Incidence and Prevalence
After 20 years of having type 1 or 2 diabetes, the cumulative risk of proteinuria is 27 to 28 percent, and the overall prevalence of microalbuminuria and macroalbuminuria is 30 to 35 percent. In addition, the incidence of diabetic nephropathy is increasing, partly due to the growing epidemic of type 2 diabetes, and because of increased life expectancies. For example, the incidence in the United States has increased by 150 percent in the past decade.
Etiology and Risk Factors
Duration of diabetes, older age, male sex, smoking, and poor glycemic control have all been found to be risk factors in the development of nephropathy. In addition, certain ethnic groups seem at greater risk (see Prognosis). Microalbuminuria is less pathognomonic of nephropathy among persons with type 2 diabetes because hypertension, which is a common complication of type 2 diabetes, can also cause microalbuminuria. Hypertension can also cause renal insufficiency; therefore, the time to development of renal insufficiency can be shorter in type 2 diabetes than in type 1. Renal biopsy may be advisable in persons who have an atypical course. In addition, there are some differences in the progression of type 1 and type 2 diabetic nephropathy. In persons with type 2 diabetes, albuminuria is more often present at diagnosis. Hypertension is also more common in type 2 diabetic nephropathy. Finally, microalbuminuria is less predictive of late nephropathy in persons with type 2 diabetes compared with type 1.
Prognosis
Persons with microalbuminuria are at increased risk of progression to macroalbuminuria and ESRD. The natural history of diabetic nephropathy is better defined in type 1 than type 2 diabetes. In type 2 diabetes, the course can be more difficult to predict, primarily because the date of onset of diabetes is less commonly known, and comorbid conditions can contribute to renal disease. Without specific interventions, about 80 percent of persons with type 1 diabetes, and 20 to 40 percent of persons with type 2 diabetes and microalbuminuria, will progress to macroalbuminuria.

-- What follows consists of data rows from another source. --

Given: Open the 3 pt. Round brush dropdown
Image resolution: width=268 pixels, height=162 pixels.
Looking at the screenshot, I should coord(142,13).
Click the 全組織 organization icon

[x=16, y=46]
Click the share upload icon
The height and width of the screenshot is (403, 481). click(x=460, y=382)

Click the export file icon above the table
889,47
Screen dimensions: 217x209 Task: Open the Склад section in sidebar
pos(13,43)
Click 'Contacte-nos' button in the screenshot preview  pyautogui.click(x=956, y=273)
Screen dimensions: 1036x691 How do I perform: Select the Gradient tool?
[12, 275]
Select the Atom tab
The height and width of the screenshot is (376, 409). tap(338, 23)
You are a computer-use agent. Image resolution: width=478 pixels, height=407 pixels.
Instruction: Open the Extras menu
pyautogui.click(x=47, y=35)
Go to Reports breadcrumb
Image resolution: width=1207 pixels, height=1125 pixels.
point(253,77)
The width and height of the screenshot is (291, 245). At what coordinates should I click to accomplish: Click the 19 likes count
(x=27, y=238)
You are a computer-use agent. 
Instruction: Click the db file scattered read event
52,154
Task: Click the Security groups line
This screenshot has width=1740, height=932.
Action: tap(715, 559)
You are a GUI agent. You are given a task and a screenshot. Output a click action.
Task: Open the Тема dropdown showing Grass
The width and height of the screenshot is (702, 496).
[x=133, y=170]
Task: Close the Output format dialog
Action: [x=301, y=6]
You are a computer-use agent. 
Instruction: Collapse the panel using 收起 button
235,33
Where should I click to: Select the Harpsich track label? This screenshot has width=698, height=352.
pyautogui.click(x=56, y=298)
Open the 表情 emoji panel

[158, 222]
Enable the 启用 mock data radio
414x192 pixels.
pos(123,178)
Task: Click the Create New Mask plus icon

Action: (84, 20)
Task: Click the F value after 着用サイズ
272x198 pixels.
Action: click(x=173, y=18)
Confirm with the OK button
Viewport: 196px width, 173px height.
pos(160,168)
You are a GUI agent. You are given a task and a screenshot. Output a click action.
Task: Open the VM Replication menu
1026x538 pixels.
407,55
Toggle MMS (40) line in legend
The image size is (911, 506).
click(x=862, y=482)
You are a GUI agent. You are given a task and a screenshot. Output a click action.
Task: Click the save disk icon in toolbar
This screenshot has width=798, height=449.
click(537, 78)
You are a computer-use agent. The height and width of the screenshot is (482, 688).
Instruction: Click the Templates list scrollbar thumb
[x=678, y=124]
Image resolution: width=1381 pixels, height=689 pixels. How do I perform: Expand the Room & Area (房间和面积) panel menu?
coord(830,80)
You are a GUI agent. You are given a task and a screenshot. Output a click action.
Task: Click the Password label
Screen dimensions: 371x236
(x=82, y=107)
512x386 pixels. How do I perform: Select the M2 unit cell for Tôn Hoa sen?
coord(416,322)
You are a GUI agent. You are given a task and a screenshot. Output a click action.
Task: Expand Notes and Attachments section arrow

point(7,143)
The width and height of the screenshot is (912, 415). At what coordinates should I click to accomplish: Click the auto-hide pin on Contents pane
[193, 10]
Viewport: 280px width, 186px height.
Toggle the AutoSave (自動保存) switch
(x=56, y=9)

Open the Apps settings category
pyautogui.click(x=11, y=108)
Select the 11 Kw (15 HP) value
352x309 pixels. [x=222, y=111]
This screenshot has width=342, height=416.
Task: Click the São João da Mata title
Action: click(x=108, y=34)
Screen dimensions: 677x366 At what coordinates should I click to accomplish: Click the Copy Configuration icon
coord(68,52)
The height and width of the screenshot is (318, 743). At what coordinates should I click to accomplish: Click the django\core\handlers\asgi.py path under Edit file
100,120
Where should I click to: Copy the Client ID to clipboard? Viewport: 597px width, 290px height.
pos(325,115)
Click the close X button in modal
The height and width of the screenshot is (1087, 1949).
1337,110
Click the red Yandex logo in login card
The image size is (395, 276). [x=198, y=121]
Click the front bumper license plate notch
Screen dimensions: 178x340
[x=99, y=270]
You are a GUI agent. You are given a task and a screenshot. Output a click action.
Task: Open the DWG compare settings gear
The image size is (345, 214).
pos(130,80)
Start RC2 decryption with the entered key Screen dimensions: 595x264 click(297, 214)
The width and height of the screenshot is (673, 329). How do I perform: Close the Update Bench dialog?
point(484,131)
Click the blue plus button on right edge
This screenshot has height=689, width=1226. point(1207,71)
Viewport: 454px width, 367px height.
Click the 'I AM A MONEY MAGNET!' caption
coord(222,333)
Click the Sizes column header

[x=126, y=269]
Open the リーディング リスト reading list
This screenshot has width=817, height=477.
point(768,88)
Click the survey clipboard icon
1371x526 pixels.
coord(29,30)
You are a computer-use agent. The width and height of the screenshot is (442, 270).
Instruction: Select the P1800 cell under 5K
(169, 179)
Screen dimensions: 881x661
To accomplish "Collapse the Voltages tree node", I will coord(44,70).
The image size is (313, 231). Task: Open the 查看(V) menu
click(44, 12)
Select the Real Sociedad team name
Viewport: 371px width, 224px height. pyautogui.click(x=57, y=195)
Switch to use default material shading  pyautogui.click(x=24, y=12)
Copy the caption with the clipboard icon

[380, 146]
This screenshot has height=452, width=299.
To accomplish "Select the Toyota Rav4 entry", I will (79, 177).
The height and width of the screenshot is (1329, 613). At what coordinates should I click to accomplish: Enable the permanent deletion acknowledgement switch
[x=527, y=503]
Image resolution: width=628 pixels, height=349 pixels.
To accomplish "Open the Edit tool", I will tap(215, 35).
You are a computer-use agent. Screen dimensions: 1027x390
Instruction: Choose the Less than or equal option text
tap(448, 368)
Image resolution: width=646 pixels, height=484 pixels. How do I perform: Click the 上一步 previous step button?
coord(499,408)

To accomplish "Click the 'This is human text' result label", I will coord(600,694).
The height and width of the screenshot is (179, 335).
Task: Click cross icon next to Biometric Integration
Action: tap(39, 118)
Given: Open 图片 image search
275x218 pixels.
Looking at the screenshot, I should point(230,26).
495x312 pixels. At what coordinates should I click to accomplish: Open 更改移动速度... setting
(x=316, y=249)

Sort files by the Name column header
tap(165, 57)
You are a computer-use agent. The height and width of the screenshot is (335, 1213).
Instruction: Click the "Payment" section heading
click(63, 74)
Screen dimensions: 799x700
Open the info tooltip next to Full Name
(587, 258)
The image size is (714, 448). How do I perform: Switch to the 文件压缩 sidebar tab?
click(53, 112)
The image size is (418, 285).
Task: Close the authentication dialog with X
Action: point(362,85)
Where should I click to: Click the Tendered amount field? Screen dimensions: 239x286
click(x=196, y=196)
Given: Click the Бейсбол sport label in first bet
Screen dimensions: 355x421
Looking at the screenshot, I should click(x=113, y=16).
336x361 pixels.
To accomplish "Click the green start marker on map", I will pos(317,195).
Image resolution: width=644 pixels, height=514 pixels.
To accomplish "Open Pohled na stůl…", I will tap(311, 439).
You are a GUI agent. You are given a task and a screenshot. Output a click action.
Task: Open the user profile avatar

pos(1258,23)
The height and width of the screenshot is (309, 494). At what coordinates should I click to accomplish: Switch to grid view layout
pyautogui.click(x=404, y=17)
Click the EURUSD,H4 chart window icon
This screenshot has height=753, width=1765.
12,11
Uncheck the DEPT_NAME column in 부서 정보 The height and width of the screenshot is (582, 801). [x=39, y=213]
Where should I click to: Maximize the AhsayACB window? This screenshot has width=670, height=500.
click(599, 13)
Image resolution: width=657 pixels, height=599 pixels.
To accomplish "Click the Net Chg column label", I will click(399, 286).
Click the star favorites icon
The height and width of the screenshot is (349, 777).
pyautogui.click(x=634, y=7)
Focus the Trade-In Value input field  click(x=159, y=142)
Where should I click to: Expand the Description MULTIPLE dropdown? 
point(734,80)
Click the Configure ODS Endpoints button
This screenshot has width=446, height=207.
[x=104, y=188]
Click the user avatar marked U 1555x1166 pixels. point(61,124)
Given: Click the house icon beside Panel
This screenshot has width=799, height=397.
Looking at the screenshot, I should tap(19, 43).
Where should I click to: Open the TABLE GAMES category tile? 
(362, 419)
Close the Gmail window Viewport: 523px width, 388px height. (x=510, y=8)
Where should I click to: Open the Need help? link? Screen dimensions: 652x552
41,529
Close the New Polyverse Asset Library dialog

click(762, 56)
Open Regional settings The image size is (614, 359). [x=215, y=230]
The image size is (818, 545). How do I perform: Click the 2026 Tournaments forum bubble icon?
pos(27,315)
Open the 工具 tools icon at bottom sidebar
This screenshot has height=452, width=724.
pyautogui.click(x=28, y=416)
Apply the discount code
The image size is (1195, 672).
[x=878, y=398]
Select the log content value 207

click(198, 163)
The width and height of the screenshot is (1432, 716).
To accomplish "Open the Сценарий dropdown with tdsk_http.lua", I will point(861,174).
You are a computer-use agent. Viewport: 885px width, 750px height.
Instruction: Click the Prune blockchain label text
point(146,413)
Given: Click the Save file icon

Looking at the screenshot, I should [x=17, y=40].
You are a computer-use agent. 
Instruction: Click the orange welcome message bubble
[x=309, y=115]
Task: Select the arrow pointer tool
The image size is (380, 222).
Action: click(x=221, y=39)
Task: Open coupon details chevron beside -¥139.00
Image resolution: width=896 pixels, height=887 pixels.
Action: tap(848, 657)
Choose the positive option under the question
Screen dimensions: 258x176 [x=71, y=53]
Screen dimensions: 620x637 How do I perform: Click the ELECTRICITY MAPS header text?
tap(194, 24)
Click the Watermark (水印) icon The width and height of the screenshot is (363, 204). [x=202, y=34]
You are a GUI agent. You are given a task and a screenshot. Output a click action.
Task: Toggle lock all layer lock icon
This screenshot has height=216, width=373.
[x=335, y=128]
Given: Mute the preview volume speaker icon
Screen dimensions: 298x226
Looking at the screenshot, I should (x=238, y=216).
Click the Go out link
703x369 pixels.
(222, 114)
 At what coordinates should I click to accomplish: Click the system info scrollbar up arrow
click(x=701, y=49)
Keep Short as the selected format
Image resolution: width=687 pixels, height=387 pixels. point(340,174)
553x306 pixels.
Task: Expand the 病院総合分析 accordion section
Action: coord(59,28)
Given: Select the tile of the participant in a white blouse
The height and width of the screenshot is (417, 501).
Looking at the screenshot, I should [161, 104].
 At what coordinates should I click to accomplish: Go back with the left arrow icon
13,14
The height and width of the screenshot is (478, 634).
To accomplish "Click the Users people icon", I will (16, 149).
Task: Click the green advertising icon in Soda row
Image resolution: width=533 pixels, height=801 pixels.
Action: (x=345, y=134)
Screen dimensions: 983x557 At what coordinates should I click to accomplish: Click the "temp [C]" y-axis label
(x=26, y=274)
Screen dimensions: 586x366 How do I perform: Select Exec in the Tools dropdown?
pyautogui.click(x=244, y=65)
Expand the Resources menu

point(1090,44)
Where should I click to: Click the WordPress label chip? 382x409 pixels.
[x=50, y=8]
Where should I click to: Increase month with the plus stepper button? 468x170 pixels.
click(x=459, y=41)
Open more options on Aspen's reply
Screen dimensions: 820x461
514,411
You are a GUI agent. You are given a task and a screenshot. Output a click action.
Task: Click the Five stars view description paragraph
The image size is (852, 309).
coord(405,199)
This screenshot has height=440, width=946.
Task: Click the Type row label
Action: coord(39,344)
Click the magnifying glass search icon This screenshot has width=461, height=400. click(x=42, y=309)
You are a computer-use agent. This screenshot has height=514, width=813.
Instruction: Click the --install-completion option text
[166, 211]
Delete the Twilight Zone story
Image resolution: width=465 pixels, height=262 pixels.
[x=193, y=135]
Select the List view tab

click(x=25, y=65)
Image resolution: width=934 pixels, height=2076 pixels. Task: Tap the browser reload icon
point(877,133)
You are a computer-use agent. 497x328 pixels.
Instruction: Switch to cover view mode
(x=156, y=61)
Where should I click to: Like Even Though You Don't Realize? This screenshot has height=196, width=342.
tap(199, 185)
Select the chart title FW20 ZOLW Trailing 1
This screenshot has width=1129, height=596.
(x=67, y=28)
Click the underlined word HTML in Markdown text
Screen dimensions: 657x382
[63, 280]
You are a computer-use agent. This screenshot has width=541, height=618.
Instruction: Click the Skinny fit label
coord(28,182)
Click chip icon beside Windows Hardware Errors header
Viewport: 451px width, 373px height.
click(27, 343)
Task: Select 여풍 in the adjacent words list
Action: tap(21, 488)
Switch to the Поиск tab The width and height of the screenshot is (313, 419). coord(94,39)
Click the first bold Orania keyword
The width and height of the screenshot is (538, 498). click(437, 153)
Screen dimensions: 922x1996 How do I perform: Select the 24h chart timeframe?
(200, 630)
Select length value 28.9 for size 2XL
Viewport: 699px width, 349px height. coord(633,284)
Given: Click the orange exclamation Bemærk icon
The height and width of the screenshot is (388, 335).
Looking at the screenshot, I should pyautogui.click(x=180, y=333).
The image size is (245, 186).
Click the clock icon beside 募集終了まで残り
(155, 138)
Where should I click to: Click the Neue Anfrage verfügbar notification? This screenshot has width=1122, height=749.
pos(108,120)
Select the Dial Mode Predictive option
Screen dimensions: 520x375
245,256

Diabetic nephropathy is associated with poor outcomes. In the United States, diabetes accounts for 48 percent of all new cases of ESRD. In the United Kingdom, it is the most common cause of ESRD, accounting for 20 percent of cases. Persons with type 1 diabetes and proteinuria have been found to have a 40-fold greater risk of mortality than persons without proteinuria. The prognostic significance of proteinuria is less extreme in type 2 diabetes, although persons with proteinuria have a fourfold risk of death compared with persons without proteinuria. In addition, increased cardiovascular risk has been associated with albuminuria in persons with diabetes. African American, Native American, and Mexican American persons have a much higher risk of developing ESRD in the setting of diabetes compared with white persons. In the United States, African American persons with diabetes progress to ESRD at a much more rapid rate than white persons with diabetes. In England, the rates for initiating treatment for ESRD are 4.2 times higher for African Caribbean persons and 3.7 times higher for Indo-Asian persons than for white persons. Native American persons of the Pima tribe in the southwestern United States have much higher rates of diabetic nephropathy than white persons, and also progress to ESRD at a faster rate.